From 7fed393aa8380f2d7f7c760bbd6a2f68b5caa9ea Mon Sep 17 00:00:00 2001
From: Matthew Douglas <38992547+matthewdouglas@users.noreply.github.com>
Date: Tue, 23 Jul 2024 11:32:50 -0400
Subject: [PATCH] Fix restoration of quant_storage for CPU offloading (#1279)

* Fix restoration of quant_storage for CPU offloading

* Clarify comment on default quant_storage in Params4bit.from_prequantized()

* fix to make quant_storage dynamic based on serialized dtype

* delete obsolete comment

---------

Co-authored-by: Titus von Koeller <9048635+Titus-von-Koeller@users.noreply.github.com>
---
 bitsandbytes/nn/modules.py | 8 ++++++--
 1 file changed, 6 insertions(+), 2 deletions(-)

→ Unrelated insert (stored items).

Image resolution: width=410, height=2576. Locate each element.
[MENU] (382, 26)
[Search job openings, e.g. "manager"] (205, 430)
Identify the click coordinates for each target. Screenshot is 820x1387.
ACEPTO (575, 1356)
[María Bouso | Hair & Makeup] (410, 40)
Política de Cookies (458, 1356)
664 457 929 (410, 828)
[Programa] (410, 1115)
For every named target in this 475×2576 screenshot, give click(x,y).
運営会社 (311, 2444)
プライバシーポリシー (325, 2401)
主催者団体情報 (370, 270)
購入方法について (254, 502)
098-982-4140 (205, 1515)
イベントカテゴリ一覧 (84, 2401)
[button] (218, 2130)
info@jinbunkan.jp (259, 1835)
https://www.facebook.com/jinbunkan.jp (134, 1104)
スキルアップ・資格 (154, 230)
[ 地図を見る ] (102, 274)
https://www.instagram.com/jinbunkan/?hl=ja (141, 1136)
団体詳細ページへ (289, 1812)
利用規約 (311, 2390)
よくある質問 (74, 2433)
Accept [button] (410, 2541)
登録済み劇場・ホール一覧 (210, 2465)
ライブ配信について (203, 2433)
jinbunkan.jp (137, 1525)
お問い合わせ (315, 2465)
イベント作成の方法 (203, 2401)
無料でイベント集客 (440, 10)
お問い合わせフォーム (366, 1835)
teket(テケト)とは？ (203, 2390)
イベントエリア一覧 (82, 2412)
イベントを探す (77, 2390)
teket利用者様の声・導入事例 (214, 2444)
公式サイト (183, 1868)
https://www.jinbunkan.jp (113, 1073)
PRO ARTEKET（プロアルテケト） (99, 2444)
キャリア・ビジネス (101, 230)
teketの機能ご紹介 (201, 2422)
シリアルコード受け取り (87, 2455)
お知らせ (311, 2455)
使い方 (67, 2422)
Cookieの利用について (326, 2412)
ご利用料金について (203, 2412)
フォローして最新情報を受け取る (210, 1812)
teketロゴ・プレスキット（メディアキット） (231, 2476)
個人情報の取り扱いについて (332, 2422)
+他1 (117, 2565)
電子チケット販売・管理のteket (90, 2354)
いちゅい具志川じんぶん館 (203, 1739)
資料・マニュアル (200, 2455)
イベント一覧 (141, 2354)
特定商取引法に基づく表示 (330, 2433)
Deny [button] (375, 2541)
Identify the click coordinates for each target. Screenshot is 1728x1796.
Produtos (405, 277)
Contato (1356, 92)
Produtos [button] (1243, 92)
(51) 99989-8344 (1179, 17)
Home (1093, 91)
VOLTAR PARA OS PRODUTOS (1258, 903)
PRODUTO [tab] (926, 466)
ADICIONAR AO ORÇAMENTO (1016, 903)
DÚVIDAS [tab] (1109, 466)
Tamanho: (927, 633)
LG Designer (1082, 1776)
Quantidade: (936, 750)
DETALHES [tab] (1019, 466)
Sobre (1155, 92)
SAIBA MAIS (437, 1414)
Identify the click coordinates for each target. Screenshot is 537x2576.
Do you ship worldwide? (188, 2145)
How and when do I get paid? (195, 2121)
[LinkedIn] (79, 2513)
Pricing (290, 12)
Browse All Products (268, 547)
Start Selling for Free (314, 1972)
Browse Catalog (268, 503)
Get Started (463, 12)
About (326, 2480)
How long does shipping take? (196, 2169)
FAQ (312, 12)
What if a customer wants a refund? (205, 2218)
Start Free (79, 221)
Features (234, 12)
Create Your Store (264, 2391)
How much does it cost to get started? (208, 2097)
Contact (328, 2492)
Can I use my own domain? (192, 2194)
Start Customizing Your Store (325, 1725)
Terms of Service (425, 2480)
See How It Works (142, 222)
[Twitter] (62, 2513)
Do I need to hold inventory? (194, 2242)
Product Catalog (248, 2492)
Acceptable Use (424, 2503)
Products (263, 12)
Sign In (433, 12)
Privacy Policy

diff --git a/bitsandbytes/nn/modules.py b/bitsandbytes/nn/modules.py
index 05f7c04db..40766ad41 100644
--- a/bitsandbytes/nn/modules.py
+++ b/bitsandbytes/nn/modules.py
@@ -282,10 +282,13 @@ def from_prequantized(
         self.compress_statistics = self.quant_state.nested
         self.quant_type = self.quant_state.quant_type
         self.bnb_quantized = True
+
+        self.quant_storage = data.dtype
+
         return self
 
     def _quantize(self, device):
-        w = self.data.contiguous().cuda(device)
+        w = self.data.contiguous().to(device)
         w_4bit, quant_state = bnb.functional.quantize_4bit(
             w,
             blocksize=self.blocksize,
@@ -333,6 +336,7 @@ def to(self, *args, **kwargs):
                 blocksize=self.blocksize,
                 compress_statistics=self.compress_statistics,
                 quant_type=self.quant_type,
+                quant_storage=self.quant_storage,
             )
 
             return new_param
@@ -450,7 +454,7 @@ def forward(self, x: torch.Tensor):
                 # since we registered the module, we can recover the state here
                 assert self.weight.shape[1] == 1
                 if not isinstance(self.weight, Params4bit):
-                    self.weight = Params4bit(self.weight, quant_storage=self.quant_storage)
+                    self.weight = Params4bit(self.weight, quant_storage=self.quant_storage, bnb_quantized=True)
                 self.weight.quant_state = self.quant_state
             else:
                 print(